Overall, I'd suggest that "dying" is more adequate than "evolving." I'm not sure if it's been linked yet, but http://i55.tinypic.com/25stp40.jpg. It definitely seems to reflect some of the direction things have gone. (GRANTED, the screen on the left is from something that was closer to an IF/dialogue game than an actual RPG, but still...)
It's actually something happening across the board in gaming: major developers of the past few years have been taking a "screw the hardcoe players" approach in favor of dumbing-down their games with the idea that they can sell million more: game development, admittedly, has ceased to be a passion project, and is now rooted firmly in cold, faceless business. The goal is no longer to make a "work of art"... But to make a "successful product."
This is what we see in RPGs, too: the serious, hardcoe and in-depth nature is being softened to appeal to the vaguely defined group called "casual gamers." The effects of this shift are already becoming deleterious; in many ways, modern RPGs are as complex as modern FPSes, thanks to the push in FPSes to add "classes" and "ranks" to virtually everything. Eventually it seems like the two genres, along with others, may merge, and variety will be lost.

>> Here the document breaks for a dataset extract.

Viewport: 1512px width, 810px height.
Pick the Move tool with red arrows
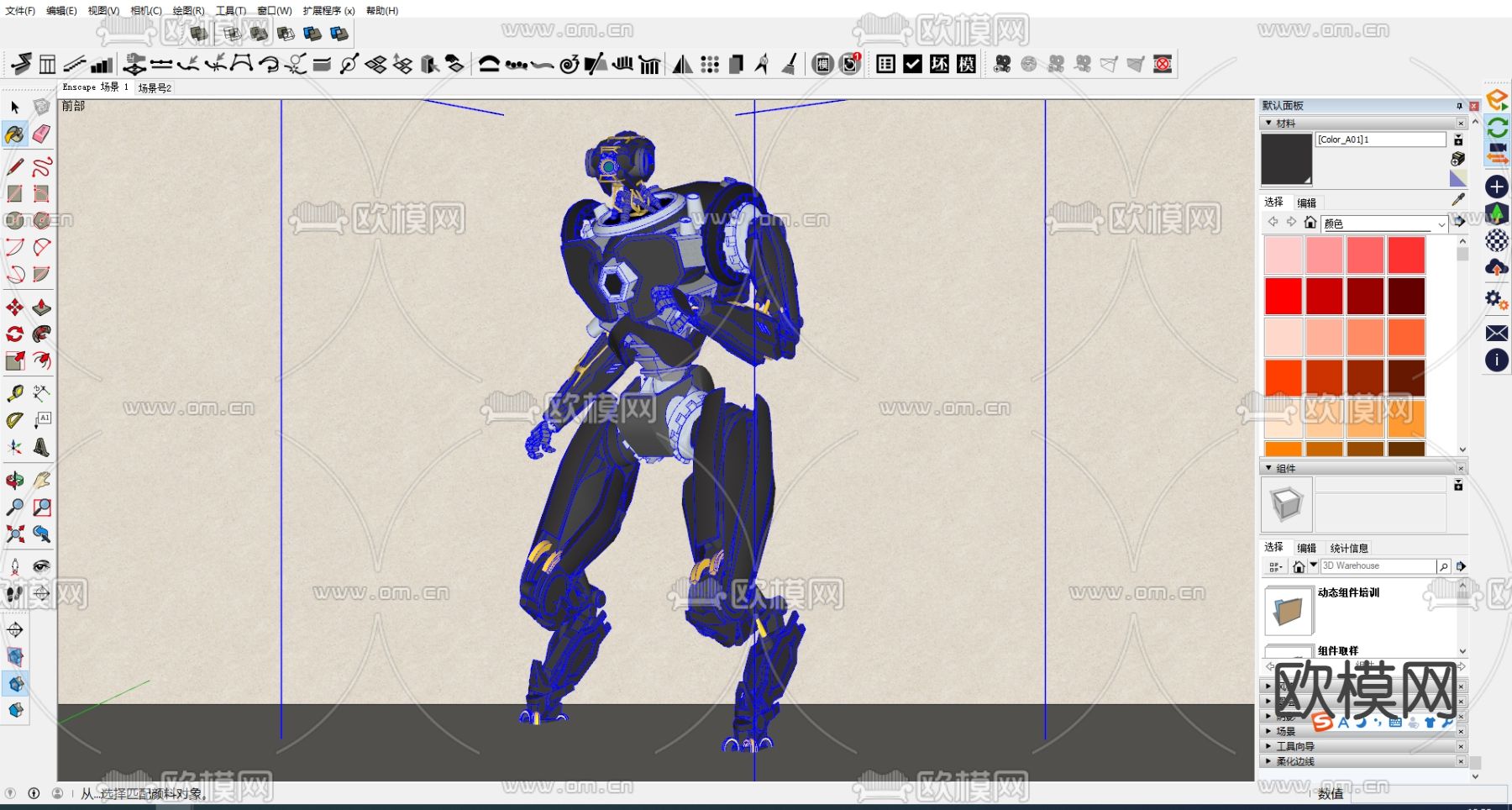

The irony here, of course, is that the market-based stragey being used is entirely fallacious. Currently, the strategy, spelled out more, is "screw the hardcoe crowd, and entice the casuals: the hardcoes will follow us wherever we go, right?" There's two major problems with that, though. First off, no, the hardcoe crowd WON'T; you'll lose them as you move. Eventually you can lose all of them. On the flip side, there's problems with the casual crowd. For one, they're finicky, even moreso than the hardcoe crowd: they want the best shinies in graphics, and won't forgive ANY readily apparent bugs. Developing a game to target them takes vastly more resources.
And here's the bite:
casual gamers must be re-won every release. You don't hear about the casual crowd playing
Halo: Reach talking about how much they loved
Halo: Combat Evolved or
Halo 2 anymore, now do you? No, once the game's no longer new, it's forgotten. Casual gamers don't cling to anything. So those huge cuts that irked the hardcoe crowd, and massive outlay done to try and bring the casuals on board? You gotta do that EVERY game to keep standing out. It's only the hardcoe crowd that's forgiving enough to cling on and stay loyal game-after-game: the casuals don't see what's so special. It's why, for instance, no one buys EVERY release of
Madden NFL.
A further irony is that
this dumbing-down isn't necessary to get the casuals; it was fallacious enough to think that attracting casuals is the only way to make million-sellers... Far bigger to think that "dumbing down is necessary to make millions of sales." Even if we look at console games, (supposedly the bastion of dumbed-down casual if you ignore the mere existence of
Popcap Zynga...) what do we see as top-sellers? Pretty solidly unsimplified series, like
Metal Gear Solid,
Final Fantasy, etc. These are games that don't bother to streamline: MGS remains ever as thick and incomprehensible in its plot, and FF keeps including convoluted stats. Of course, then there's also
Pokémon, which in spite of its appearance as a "kids game" only advlts could possibly be spending all the time to figure out and tweak with all the countless invisible numbers with Effort Values and the like to min/max their team to the extreme. These games clearly are not "streamlined," yet are making far more sales than
Elder Scrolls,
Dragon Age, or
Mass Effect titles could ever hope to reach.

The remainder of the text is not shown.